Jueves, 8 de mayo de 2008
En Barcelona
El timbre de la puerta me desvela. La habitación permanece en penumbra. Papeles rallados o rotos por el suelo y sobre la colcha. Me levanto de la cama con la sensación de que no voy a poder abrir los ojos, no veo gran cosa, es como si una densa neblina enturbiara todo lo que me rodea.
Con pasos torpes, guiándome con el tacto, con los brazos expendidos hacia delante, cual niño que aprende a andar, abro la puerta y el aire fresco, o al menos más oxigenado que el del agujero donde llevo escondida desde ayer tarde, abre mis fosas nasales y casi parece que me despeja.
Tío Bernard debes estar en Babilonia. Dentro de poco será la hora de comer, pero no tengo hambre.
Observo mi imagen reflejada en la pantalla oscura del televisor. No puedo contemplarme el rostro, pero sí mi escuálida figura apenas cubierta por una camiseta de tirantes y unos shorts. El pelo revuelto enmarca mi cabeza en forma de corona de espinas.
¡Piiii! ¡¡Poc, poc, poc!!
De nuevo la puerta. Resoplo agobiada, no quiero ver a nadie, deseo estar sola, dibujar e intentar comprender qué está ocurriendo.
Giro el pomo sin preocuparme por mi aspecto, sin comprobar de quién se trata, y allí está ella, con una amplia y contagiosa sonrisa. Me abraza con fuerza y entra.
—¡¡Feliz cumpleaños!! Siento mucho no haber podido estar en tu fiesta.
Tánit resplandece. Lleva una camiseta roja que resalta sus rasgos y se ha cambiado a las lentillas.
—No pasa nada. ¿Cuándo has vuelto del pueblo?
—Esta madrugada —responde alegremente—por eso no he ido a clase. He pasado por la librería para dejarte esto —su “esto” va acompañado de una bolsa de papel con flores lilas—y tu tío me ha dicho que estabas en casa. ¿Te encuentras mal? —Su mirada se pasea de mi pelo a mi cara, y de ésta a mis piernas.
—No —respondo.
—Bueno, abramos esto —dice encaminándose hacia mi habitación.
Me paro ante ella cortándole el paso.
—Lo siento, está hecho un desastre.
—Ah, bien —sé que no me ha creído—, pues aquí, entonces —me tiende la bolsa y se acomoda en el sofá.

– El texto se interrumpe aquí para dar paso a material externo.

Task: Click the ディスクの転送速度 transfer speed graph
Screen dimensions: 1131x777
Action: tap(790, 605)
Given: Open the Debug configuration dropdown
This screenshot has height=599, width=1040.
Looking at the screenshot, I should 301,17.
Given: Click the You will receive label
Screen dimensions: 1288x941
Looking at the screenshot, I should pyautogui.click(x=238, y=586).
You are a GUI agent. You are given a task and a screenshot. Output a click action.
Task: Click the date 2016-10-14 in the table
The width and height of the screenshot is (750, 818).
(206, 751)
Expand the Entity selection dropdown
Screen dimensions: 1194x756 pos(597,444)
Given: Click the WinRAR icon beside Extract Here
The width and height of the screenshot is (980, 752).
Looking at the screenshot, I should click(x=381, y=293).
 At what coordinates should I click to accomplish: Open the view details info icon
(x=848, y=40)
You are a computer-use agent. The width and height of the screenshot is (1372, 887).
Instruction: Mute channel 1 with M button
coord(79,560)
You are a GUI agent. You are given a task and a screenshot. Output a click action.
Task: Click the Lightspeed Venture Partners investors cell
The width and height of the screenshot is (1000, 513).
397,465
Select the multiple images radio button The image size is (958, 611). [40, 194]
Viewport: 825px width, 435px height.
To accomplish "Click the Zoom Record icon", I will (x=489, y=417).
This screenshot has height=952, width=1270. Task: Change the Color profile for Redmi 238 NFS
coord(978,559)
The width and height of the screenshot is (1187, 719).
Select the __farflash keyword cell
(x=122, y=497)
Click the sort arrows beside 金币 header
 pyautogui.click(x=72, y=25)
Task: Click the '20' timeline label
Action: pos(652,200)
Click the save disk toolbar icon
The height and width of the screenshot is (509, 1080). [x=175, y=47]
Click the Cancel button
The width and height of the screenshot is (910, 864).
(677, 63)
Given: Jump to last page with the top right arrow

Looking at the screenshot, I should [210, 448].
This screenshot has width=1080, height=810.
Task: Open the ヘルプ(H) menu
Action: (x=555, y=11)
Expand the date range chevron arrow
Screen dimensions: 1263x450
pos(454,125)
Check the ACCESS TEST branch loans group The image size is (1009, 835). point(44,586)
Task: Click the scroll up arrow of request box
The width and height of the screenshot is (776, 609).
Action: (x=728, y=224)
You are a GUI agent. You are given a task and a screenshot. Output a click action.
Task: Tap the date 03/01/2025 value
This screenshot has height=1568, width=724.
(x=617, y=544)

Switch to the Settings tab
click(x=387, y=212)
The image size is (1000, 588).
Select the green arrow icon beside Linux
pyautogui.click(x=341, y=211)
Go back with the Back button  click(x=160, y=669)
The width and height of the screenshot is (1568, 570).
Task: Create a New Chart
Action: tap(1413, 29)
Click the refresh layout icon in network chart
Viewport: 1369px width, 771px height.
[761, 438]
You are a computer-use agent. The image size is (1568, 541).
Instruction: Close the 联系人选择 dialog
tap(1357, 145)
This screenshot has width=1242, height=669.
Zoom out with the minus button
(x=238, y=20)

Me siento en la mesita y aparto papel de charol verde y rosa hasta llegar a una pequeña bolsa suave como la piel de un melocotón y roja como un fresón maduro. Desato el lazo que la mantiene cerrada e introduzco los dedos. Saco una larga cadena de plata y, colgando de ella, un cuarzo ahumado al que la luz que se cuela por la ventana de la cocina le arranca destellos arco iris.
—Es precioso —exclamo sorprendida.
—Los hace un hombre del pueblo, un pastor, dice que esa piedra ayuda a limpiar y concentrar la energía.
Saltando del sitio la abrazo sin reconocer mi propio impulso.
—Muchas gracias —susurro a su oído plantándole un beso en la curva que une la oreja y el cuello.